Why Banana Ketchup Works So Well as a Glaze
A great BBQ glaze needs three things: sweetness to caramelise, acid to balance and penetrate, and flavour complexity so it's more than just sugar on a stick. Banana ketchup delivers all three. The natural sugars from the banana caramelise beautifully over high heat, creating that sticky, glossy coating that makes grilled food look incredible. The vinegar cuts through the richness of the meat. The spice blend adds warmth and depth. Going Bananas is particularly well suited to glazing because its flavour is robust enough to hold up on the grill.
Simple Going Bananas Glaze Recipe
Mix together: 3 tablespoons Going Bananas banana ketchup, 2 tablespoons soy sauce, 1 tablespoon calamansi or lemon juice, 2 cloves garlic crushed, 1 teaspoon brown sugar (Going Bananas is already sweet), and a pinch of black pepper.
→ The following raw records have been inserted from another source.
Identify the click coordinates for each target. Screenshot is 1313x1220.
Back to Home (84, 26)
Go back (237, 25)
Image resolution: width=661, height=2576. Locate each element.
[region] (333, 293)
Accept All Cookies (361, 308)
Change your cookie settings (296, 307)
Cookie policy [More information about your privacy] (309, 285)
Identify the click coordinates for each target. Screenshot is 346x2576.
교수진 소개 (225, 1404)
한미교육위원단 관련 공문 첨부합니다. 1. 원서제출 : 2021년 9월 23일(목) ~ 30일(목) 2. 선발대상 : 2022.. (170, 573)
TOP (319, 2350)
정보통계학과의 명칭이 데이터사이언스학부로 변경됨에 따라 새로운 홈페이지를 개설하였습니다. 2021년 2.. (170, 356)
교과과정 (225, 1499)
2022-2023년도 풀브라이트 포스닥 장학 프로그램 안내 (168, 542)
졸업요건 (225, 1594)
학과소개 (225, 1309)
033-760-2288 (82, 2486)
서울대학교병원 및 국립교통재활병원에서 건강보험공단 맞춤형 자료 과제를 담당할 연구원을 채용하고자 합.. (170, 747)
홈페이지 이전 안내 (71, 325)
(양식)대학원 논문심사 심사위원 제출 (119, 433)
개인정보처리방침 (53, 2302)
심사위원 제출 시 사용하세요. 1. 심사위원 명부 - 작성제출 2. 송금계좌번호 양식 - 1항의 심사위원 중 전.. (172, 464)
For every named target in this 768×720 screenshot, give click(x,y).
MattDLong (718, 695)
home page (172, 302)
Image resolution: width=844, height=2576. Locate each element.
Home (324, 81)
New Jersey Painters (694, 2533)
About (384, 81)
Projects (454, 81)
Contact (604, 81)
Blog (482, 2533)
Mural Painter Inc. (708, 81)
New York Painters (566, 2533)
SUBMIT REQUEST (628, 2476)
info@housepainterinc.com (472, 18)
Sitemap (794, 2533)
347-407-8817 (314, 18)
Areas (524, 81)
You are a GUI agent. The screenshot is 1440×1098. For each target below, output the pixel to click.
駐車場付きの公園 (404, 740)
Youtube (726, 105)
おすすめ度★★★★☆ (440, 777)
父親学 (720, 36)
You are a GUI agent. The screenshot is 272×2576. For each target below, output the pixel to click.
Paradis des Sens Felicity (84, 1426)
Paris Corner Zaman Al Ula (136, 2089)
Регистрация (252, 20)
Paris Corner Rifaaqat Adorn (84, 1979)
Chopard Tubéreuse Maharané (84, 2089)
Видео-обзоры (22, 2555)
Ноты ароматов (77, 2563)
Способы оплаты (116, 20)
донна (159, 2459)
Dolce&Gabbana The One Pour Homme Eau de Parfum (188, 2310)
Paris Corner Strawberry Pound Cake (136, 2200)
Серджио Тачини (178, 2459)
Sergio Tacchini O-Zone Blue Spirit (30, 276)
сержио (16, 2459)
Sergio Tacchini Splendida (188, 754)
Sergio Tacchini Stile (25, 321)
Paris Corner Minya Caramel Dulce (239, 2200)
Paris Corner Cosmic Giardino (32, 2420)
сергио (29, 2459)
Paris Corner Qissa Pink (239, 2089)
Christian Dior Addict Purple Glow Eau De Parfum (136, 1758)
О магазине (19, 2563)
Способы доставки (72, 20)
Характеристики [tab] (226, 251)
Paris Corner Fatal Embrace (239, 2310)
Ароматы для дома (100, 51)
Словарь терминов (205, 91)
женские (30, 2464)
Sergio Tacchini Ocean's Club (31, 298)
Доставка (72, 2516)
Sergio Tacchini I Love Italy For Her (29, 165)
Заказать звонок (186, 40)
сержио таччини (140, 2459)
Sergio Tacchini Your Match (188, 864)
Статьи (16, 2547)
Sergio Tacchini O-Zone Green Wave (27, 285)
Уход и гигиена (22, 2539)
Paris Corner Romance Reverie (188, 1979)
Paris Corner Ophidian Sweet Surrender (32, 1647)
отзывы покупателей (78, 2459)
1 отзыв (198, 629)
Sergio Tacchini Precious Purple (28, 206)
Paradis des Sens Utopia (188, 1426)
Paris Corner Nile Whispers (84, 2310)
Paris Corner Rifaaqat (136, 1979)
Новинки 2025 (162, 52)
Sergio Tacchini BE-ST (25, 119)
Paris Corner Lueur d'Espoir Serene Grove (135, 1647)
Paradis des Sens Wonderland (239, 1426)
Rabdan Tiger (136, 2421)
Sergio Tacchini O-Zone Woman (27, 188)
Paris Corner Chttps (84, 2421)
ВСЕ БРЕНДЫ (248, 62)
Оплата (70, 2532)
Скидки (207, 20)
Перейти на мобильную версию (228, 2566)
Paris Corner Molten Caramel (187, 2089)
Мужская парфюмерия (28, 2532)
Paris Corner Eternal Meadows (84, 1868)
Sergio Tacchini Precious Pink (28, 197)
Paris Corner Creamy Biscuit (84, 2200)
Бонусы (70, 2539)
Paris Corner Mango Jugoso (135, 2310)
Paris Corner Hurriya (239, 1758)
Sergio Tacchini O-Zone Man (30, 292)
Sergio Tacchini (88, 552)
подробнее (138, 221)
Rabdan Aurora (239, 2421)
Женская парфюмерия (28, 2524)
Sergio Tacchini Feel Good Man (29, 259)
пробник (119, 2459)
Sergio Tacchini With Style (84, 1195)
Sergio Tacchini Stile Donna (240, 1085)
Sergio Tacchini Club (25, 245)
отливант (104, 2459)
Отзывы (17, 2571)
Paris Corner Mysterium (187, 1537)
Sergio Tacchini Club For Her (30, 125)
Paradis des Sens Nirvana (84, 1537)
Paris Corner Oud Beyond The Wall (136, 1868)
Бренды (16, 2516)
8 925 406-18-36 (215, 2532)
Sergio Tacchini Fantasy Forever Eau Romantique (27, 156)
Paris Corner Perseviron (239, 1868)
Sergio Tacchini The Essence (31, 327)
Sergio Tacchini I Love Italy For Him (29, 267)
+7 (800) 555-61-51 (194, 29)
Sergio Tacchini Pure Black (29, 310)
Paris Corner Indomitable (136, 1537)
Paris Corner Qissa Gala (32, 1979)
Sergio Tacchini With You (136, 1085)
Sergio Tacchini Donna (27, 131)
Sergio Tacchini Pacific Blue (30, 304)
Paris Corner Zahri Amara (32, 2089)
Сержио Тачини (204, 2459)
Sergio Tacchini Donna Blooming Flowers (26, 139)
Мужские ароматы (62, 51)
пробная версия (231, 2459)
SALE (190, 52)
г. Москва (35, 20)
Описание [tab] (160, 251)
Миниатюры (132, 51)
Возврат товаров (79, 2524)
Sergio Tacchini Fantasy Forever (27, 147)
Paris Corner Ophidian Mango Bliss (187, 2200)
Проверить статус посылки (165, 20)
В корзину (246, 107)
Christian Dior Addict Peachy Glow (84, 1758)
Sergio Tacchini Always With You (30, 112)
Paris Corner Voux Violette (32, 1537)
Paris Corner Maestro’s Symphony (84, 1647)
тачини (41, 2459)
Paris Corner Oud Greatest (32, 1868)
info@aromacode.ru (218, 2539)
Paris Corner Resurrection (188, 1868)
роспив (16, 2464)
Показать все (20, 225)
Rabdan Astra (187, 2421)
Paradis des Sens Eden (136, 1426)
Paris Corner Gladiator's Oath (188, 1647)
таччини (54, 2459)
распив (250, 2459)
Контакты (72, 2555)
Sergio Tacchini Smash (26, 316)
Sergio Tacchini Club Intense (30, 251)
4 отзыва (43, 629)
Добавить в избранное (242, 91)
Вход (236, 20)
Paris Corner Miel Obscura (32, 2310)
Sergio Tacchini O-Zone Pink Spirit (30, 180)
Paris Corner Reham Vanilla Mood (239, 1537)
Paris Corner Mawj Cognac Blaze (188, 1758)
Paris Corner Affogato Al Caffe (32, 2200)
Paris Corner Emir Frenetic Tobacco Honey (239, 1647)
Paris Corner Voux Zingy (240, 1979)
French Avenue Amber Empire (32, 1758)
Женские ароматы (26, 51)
Brush onto chicken, pork chops, or ribs in the last 10–15 minutes of cooking. Apply in layers, allowing each coat to caramelise before adding the next.
What It Works On
Chicken thighs or drumsticks, the sweetness complements dark meat beautifully. Pork ribs or pork belly,, the classic Filipino pairing. Lamb chops, the banana ketchup's sweetness plays surprisingly well with lamb's richness. Tofu or halloumi, for a plant-based version that still gets a beautiful caramelised crust. Prawns, quick, hot, and done in minutes.
The Caramelisation Science
When sugars are exposed to high heat, they undergo Maillard reactions and caramelisation, breaking down and recombining into hundreds of flavour compounds. The natural sugars in banana ketchup contribute to this beautifully, creating deeper, more complex caramel notes than refined sugar alone. That's why food caramelised with a fruit-based sauce tastes different and better than food brushed with plain sugar syrup.
Tips for the Best Glaze
The sugars can caramelise quickly over high heat. Add the glaze in the final stages of cooking and watch it closely. Lower heat is your friend for longer glazing. Double the recipe, use half as a marinade overnight, and the other half as a glaze while cooking for maximum flavour penetration.